Pei Jimin, Schaeffer R Dustin, Cong Qian, Grishin Nick V
Eugene McDermott Center for Human Growth and Development, University of Texas Southwestern Medical Center, Dallas, Texas, USA.
Department of Biophysics, University of Texas Southwestern Medical Center, Dallas, Texas, USA.
Proteins. 2025 May 26. doi: 10.1002/prot.26840.

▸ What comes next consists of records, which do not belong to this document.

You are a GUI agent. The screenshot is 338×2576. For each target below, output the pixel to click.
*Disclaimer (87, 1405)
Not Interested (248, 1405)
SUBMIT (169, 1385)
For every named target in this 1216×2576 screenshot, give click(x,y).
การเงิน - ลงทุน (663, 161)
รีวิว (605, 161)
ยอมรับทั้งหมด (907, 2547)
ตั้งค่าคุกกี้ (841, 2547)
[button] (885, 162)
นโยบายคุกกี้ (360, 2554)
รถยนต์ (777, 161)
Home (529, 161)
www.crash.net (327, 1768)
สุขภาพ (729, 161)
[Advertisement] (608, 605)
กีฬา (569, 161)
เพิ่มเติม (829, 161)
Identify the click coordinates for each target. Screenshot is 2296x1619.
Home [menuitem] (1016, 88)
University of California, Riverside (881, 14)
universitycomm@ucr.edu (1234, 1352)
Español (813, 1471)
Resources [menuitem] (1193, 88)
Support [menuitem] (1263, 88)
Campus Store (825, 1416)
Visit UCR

Homology-based protein domain classification is a powerful tool for gaining biological insights into protein function. This classification process has been significantly enhanced by the availability of experimental structures and high-accuracy structural models generated by advanced tools such as AlphaFold. Our Evolutionary Classification of protein Domains (ECOD) database provides a continuously updated and refined domain classification system. Isolated ("orphan") protein domain families, which have a limited distribution in the protein universe, present a unique challenge in this classification process. These families lack clear or identifiable evolutionary relationships with other sequence families. While some isolated domain families may have emerged through de novo evolution, others potentially share common evolutionary origins with existing domain families but represent difficult cases for traditional classification methods. In this study, we conducted a manual analysis of a set of isolated families of small domains in ECOD. By exploring sequence, structural, and functional evidence, we uncovered distant members and likely homologous relationships between different isolated domain families that were previously unrecognized. Our analysis provides valuable insights into the evolution of isolated domain families and has led to improved classification within ECOD. This work enhances our understanding of protein evolution and underscores the importance of continuous refinement in domain classification systems as new data and analytical methods become available.
基于同源性的蛋白质结构域分类是深入了解蛋白质功能的有力工具。实验结构以及由诸如AlphaFold等先进工具生成的高精度结构模型的可用性显著增强了这一分类过程。我们的蛋白质结构域进化分类(ECOD)数据库提供了一个不断更新和完善的结构域分类系统。孤立(“孤儿”)蛋白质结构域家族在蛋白质世界中分布有限,在这一分类过程中带来了独特的挑战。这些家族与其他序列家族缺乏明确或可识别的进化关系。虽然一些孤立的结构域家族可能是通过从头进化产生的,但其他一些可能与现有结构域家族有着共同的进化起源,但对于传统分类方法来说是困难的案例。在本研究中,我们对ECOD中一组小结构域的孤立家族进行了人工分析。通过探索序列、结构和功能证据,我们发现了不同孤立结构域家族之间以前未被识别的远缘成员和可能的同源关系。我们的分析为孤立结构域家族的进化提供了有价值的见解,并导致了ECOD内分类的改进。这项工作增进了我们对蛋白质进化的理解,并强调了随着新数据和分析方法的出现,在结构域分类系统中持续完善的重要性。